◆ **Brief**
Can you write out the stretch of the blog post on New York's creative economy from "To which Arnold" through "feature their creations.", word for word?

◆ **Provided passage**
* * * *

I have Richard Florida’s big Atlantic piece open in a Firefox tab, but I haven’t yet had time to read it. Still, I’ve been watching with interest the reactions that Felix Salmon has collected at his site. Felix quotes Florida saying:
Currid measured the concentration of different types of jobs in New York relative to their incidence in the U.S. economy as a whole. By this measure, New York is more of a mecca for fashion designers, musicians, film directors, artists, and–yes–psychiatrists than for financial professionals.
To which Arnold Kling responded:
I hate the Mets. I find the heavy-handed sensory overload of New York tiring and ultimately unpleasant, in the same way that I find Las Vegas or Disney World unpleasant…
I don’t think that the arts are all that important. To me, creative innovation that matters is somebody in a lab at MIT coming up with a more efficient battery or solar cell. It is somebody at Stanford coming up with a way to make computers smarter or cancer more preventable. I just can’t get excited about some frou-frou fashion designers and the magazines that feature their creations.
This is a very strange thing to write, for several reasons. For starters, why does Kling’s personal opinion of New York have anything to do with the economic value of the goods and services the city produces? Secondly, it’s fairly bizarre, is it not, for a libertarian to suggest that “frou-frou” innovations aren’t of any importance while all that tech jazz is. If people are willing to spend billions on clothes and entertainment, well then there must be value there. Either that, or this whole market mechanism thing is way overrated.
But the real silliness is the failure to understand that production is only valuable if there are desired consumption opportunities available. Why make the money, in other words, if there’s no stuff worth spending it on? The development of fashion, culture, and entertainment innovations generates a diverse array of valuable consumer experiences that people want, which is precisely why people continue to work after they’ve earned enough to pay for basic food and shelter.

* * * *

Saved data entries
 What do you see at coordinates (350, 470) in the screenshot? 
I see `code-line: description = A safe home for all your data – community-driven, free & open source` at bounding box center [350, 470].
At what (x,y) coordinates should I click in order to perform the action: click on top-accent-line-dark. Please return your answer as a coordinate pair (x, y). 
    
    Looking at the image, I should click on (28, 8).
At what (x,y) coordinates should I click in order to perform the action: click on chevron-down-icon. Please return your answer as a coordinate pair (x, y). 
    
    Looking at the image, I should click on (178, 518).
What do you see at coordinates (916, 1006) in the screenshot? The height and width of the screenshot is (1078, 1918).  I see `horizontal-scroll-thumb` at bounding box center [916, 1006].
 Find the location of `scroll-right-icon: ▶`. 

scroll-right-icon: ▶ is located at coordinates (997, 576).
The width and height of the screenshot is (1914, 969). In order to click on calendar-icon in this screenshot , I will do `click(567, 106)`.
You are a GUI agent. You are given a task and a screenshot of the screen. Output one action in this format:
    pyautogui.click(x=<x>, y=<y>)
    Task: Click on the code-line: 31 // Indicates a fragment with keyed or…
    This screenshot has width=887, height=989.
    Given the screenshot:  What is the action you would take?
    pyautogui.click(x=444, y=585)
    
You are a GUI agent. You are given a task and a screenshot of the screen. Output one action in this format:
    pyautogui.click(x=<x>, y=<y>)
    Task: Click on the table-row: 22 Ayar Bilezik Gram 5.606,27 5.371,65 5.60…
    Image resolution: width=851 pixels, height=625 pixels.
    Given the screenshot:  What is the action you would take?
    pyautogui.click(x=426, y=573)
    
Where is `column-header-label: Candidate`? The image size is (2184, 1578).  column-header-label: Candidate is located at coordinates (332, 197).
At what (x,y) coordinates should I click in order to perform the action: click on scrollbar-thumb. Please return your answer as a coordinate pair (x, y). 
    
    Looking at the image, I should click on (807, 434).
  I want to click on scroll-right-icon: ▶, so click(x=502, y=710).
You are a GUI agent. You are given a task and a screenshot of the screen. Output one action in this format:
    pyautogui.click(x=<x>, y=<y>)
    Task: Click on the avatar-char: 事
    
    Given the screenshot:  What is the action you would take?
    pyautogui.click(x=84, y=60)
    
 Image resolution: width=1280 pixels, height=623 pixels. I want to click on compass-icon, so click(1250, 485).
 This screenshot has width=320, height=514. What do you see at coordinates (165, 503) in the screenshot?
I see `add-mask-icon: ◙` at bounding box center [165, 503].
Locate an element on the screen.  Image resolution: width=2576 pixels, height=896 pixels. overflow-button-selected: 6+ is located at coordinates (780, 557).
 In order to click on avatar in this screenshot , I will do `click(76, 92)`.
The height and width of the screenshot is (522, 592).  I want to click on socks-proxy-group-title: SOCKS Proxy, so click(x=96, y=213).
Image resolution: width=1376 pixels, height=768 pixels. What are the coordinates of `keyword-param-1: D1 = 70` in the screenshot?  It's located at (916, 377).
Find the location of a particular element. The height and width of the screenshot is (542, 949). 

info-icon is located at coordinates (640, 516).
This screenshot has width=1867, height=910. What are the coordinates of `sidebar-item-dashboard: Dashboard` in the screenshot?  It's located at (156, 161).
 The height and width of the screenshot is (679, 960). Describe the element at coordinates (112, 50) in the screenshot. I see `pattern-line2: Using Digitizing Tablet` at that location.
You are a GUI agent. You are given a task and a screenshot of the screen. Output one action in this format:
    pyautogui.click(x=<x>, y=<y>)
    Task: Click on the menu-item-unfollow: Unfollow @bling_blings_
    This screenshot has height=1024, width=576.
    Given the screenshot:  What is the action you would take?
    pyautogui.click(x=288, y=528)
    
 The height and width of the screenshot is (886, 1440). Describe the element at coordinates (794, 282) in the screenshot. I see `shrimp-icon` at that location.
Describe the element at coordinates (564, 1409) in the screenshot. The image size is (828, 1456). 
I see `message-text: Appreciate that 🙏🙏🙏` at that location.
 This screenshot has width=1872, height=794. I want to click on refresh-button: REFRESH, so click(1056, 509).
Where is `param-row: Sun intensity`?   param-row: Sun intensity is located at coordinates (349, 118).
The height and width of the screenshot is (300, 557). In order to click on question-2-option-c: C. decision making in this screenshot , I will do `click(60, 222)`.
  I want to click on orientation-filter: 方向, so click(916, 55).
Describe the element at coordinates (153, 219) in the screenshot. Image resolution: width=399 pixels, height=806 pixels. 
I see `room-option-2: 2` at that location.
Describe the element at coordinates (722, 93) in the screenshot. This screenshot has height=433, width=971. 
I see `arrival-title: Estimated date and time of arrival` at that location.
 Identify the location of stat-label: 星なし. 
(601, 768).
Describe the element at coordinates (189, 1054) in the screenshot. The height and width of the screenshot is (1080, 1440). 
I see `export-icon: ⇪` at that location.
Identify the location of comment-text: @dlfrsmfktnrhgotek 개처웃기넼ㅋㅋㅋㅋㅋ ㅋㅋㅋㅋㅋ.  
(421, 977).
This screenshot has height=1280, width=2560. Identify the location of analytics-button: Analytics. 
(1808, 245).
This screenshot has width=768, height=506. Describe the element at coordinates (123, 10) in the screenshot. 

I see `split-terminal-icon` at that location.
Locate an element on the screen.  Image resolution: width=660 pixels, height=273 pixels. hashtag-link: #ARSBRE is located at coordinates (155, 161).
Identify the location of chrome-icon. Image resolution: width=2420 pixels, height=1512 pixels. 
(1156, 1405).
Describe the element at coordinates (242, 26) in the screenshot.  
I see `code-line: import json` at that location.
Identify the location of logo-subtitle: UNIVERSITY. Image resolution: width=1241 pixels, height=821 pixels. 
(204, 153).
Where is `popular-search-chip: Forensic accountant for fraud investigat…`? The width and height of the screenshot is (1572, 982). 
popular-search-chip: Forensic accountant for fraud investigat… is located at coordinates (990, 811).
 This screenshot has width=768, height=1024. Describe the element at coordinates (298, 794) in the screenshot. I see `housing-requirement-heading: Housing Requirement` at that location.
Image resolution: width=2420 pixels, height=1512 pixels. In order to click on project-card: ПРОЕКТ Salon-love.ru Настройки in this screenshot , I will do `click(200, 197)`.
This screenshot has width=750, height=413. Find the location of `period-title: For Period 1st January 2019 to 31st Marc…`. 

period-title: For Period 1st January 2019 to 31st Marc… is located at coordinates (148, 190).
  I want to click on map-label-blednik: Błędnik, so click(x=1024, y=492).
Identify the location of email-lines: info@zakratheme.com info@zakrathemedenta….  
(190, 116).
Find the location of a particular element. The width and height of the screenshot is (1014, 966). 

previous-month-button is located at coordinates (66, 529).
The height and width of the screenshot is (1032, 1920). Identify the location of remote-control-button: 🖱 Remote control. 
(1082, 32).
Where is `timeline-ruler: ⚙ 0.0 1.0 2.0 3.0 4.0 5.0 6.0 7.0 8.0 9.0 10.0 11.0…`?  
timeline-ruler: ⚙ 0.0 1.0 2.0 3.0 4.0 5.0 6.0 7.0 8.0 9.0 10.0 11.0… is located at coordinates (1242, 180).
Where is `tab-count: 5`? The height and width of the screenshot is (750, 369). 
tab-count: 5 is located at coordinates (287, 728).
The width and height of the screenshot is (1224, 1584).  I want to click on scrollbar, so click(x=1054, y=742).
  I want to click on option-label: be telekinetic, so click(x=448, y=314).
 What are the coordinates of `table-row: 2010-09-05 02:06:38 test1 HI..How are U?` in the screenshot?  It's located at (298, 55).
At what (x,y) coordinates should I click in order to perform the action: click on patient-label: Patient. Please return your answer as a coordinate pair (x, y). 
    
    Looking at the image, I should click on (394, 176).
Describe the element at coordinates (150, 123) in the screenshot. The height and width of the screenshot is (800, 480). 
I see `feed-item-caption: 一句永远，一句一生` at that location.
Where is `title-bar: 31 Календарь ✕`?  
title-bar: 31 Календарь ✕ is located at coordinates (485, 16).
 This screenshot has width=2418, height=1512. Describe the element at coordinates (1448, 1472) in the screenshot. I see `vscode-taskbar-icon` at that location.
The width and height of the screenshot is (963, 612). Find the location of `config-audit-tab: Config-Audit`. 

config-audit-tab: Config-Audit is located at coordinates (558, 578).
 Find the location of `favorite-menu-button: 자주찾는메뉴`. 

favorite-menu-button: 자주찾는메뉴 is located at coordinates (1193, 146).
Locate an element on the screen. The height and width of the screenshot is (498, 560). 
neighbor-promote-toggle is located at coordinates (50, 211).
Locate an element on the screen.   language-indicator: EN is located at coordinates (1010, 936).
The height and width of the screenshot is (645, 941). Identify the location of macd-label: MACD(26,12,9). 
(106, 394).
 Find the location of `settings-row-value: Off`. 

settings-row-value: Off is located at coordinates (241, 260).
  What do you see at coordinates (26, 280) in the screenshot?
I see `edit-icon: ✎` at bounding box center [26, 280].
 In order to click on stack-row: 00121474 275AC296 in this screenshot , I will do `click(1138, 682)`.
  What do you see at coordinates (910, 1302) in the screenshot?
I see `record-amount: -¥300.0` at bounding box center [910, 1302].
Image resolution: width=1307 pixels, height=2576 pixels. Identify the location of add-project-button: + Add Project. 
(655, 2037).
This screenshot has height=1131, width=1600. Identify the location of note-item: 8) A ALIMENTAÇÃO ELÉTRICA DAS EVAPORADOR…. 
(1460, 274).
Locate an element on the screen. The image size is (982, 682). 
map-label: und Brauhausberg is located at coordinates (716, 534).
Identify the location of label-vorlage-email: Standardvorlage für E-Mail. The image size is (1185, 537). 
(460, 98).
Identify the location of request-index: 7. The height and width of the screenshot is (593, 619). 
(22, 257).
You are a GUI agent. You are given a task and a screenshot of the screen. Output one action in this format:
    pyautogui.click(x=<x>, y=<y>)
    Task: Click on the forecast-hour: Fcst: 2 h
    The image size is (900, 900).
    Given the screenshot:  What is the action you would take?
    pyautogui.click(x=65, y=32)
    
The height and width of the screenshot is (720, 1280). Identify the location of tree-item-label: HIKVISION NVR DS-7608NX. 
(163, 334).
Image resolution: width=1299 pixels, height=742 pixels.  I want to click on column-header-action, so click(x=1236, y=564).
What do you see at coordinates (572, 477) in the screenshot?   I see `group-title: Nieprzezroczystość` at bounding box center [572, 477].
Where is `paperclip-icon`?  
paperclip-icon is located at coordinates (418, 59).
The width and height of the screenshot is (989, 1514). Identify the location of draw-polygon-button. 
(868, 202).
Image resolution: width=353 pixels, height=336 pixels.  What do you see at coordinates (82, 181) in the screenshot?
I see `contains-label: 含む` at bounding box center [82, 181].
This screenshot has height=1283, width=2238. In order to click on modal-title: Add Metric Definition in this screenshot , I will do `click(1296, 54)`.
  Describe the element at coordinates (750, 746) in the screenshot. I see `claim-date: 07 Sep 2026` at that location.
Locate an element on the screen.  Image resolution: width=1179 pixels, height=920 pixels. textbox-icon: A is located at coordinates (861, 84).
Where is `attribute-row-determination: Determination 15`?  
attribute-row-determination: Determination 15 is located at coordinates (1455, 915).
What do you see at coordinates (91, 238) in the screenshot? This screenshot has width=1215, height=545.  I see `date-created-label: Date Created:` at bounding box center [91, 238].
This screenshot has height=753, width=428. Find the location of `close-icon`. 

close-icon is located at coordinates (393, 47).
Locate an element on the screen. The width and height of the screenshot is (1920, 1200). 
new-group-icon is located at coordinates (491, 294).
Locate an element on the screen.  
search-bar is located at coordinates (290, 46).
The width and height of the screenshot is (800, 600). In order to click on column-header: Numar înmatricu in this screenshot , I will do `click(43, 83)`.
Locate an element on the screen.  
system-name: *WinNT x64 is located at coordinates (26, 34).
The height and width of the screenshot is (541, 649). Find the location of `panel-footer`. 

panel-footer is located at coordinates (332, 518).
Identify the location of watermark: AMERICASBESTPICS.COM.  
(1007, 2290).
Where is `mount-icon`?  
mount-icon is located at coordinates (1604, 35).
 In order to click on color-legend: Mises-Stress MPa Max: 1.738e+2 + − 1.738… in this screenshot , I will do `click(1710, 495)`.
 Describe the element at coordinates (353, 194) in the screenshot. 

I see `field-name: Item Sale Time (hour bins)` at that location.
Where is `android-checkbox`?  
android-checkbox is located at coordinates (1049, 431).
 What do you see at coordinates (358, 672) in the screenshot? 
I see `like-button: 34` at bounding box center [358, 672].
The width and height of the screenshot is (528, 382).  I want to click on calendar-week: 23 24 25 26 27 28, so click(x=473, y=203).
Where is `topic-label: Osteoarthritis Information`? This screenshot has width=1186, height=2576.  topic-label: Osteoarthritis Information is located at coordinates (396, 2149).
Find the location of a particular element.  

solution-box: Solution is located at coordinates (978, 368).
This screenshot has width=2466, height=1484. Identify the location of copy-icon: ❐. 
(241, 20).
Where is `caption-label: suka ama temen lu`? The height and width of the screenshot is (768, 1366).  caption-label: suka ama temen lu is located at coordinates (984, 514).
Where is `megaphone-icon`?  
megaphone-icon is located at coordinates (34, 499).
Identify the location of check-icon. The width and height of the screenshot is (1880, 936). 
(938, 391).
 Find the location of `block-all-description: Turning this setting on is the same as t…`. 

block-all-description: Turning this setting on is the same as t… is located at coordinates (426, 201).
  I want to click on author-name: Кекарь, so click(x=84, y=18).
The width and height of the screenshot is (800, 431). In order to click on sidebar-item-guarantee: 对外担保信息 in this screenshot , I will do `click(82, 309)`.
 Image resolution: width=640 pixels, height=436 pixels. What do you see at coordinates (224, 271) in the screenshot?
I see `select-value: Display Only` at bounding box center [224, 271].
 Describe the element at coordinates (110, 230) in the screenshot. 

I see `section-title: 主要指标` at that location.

* * * *

◆ **Response area**
To which Arnold Kling responded:
I hate the Mets. I find the heavy-handed sensory overload of New York tiring and ultimately unpleasant, in the same way that I find Las Vegas or Disney World unpleasant…
I don’t think that the arts are all that important. To me, creative innovation that matters is somebody in a lab at MIT coming up with a more efficient battery or solar cell. It is somebody at Stanford coming up with a way to make computers smarter or cancer more preventable. I just can’t get excited about some frou-frou fashion designers and the magazines that feature their creations.